Facebook a annoncé vendredi avoir "suspendu" Cambridge Analytica, une entreprise ayant collecté et utilisé les données de 50 millions d'utilisateurs afin d'influencer leur vote, et ayant travaillé sur la campagne de Donald Trump.
Les données de 50 millions d’usagers d’un réseau social collectées sans leur consentement, un algorithme conçu pour influencer le vote des électeurs… Le scénario semble digne de la célèbre série télévisée House of Cards mais concerne une élection très réelle : la présidentielle américaine de 2016. Facebook a ainsi annoncé, vendredi 17 mars, avoir "suspendu" et menacé de poursuites Cambridge Analytica, une entreprise d'analyse de données qui a travaillé pour la campagne de Donald Trump en 2016.
D'après une enquête réalisée par le New York Times et The Observer, l'édition dominicale du quotidien britannique The Guardian, publiée le 17 mars, Cambridge Analytica aurait récupéré les données de 50 millions d'utilisateurs et s'en serait servi pour élaborer un logiciel permettant de prédire et d'influencer le vote des électeurs.
Facebook a également suspendu les accès de la maison mère de la société, Strategic Communication Laboratories (SCL), ainsi que ceux d'Aleksandr Kogan, psychologue à l'université de Cambridge, et Christopher Wylie, dirigeant de la société Eunoia Technologies et ancien employé de Cambridge Analytica.

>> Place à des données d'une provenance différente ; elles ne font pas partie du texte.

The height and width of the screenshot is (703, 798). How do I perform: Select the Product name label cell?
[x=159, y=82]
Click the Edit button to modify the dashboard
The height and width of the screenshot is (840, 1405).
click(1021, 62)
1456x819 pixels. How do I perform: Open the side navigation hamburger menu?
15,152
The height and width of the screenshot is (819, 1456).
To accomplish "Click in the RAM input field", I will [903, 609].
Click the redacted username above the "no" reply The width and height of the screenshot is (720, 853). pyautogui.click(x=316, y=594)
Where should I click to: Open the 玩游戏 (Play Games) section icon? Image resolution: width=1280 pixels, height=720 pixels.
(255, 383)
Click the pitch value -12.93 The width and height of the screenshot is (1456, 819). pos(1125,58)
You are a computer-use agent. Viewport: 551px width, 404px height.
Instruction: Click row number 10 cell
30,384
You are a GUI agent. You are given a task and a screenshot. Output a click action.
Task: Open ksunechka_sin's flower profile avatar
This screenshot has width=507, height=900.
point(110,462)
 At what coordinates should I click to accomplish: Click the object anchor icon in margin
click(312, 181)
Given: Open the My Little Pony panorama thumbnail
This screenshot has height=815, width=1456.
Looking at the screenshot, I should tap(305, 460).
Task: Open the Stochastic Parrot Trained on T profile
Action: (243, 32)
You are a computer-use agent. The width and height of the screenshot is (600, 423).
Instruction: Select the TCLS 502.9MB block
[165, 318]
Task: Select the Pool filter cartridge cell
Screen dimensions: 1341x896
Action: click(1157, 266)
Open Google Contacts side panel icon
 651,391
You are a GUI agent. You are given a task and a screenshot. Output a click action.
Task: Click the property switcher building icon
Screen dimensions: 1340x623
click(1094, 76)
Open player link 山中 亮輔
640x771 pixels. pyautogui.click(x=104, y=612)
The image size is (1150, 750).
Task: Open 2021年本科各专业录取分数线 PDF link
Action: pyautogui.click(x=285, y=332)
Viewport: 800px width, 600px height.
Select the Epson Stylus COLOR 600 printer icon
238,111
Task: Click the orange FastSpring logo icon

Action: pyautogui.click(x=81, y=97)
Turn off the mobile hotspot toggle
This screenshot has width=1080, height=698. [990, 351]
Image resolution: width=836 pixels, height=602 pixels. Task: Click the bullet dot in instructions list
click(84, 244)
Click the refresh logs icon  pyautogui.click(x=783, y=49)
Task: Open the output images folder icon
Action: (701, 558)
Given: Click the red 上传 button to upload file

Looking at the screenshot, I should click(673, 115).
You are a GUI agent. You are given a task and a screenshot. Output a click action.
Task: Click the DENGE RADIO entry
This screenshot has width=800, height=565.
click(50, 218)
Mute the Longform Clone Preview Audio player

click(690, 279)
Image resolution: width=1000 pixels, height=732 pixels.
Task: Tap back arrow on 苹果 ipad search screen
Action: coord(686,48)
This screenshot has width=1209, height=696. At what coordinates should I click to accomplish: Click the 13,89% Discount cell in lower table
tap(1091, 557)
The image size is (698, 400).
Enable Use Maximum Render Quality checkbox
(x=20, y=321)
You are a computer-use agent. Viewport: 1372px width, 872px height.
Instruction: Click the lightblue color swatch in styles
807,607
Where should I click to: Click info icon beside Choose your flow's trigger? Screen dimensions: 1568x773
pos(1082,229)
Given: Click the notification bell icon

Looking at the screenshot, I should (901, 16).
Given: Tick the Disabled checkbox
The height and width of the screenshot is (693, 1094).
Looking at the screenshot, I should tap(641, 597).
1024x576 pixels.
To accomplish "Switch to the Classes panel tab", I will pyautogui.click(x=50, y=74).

Des règles d'utilisation de Facebook violées
"En 2015, nous avions appris qu'Aleksandr Kogan nous avait menti et avait violé la politique de la plateforme en transmettant les données récupérées sur une application utilisant une interface de connexion de Facebook à SCL/Cambridge Analytica", a annoncé vendredi dans un communiqué Paul Grewal, le vice-président et directeur juridique adjoint du réseau social américain. "Il a également transmis ces données à Christopher Wylie."
L'application développée par Aleksandr Kogan, "thisisyourdigitallife", s'affichait sur Facebook comme "une application de recherche utilisée par les psychologues". Elle proposait de payer les utilisateurs pour remplir des tests de personnalité. Quelque 270 000 personnes l’ont téléchargée, donnant accès aux informations de leur profil. "Mais l'application a aussi collecté les informations des amis des personnes effectuant les tests, permettant d'accumuler des données sur des dizaines de millions de personnes", précise The Observer.
Facebook a expliqué qu'Aleksandr Kogan avait pu récolter légalement les données des utilisateurs, mais avait "violé les règles de la plateforme" en les transmettant à Cambridge Analytica et à Christopher Wylie. Le réseau social avait donc supprimé l'application en 2015, pour non-respect de sa politique.
Une entreprise dirigée par Steve Bannon
Aleksandr Kogan, comme tous ceux qui avaient reçu les données, avait assuré à Facebook que celles-ci avaient été détruites. Il semble que cela n’ait pas été le cas. "Il y a plusieurs jours, nous avons reçu des informations selon lesquelles, contrairement aux promesses qui nous avaient été faites, toutes les données n'ont pas été détruites", écrit Paul Grewal. Le New York Times avance ainsi que des copies des données obtenues par Cambridge Analytica existent toujours, et que certains journalistes ont même pu les consulter.
"Nous agissons vigoureusement pour déterminer la véracité de ces informations. Si elles sont exactes, il s'agirait d'une nouvelle violation inacceptable de la confiance et des engagements qui ont été pris", a-t-il estimé, ajoutant que Facebook "prendra les mesures nécessaires pour que les données en question soient effacées une bonne fois pour toute", laissant entendre de possibles poursuites en justice.
Filiale américaine de la société britannique de marketing ciblé SCL, Cambridge Analytica est connu pour avoir fourni, pendant la campagne du groupe pro-Brexit Leave.EU, des solutions de collectes de données et de ciblage d'audience.
Selon The Observer, l'entreprise a été dirigée par Steve Bannon, l'un des proches conseillers de Donald Trump avant d'être évincé de la Maison blanche durant l'été 2017.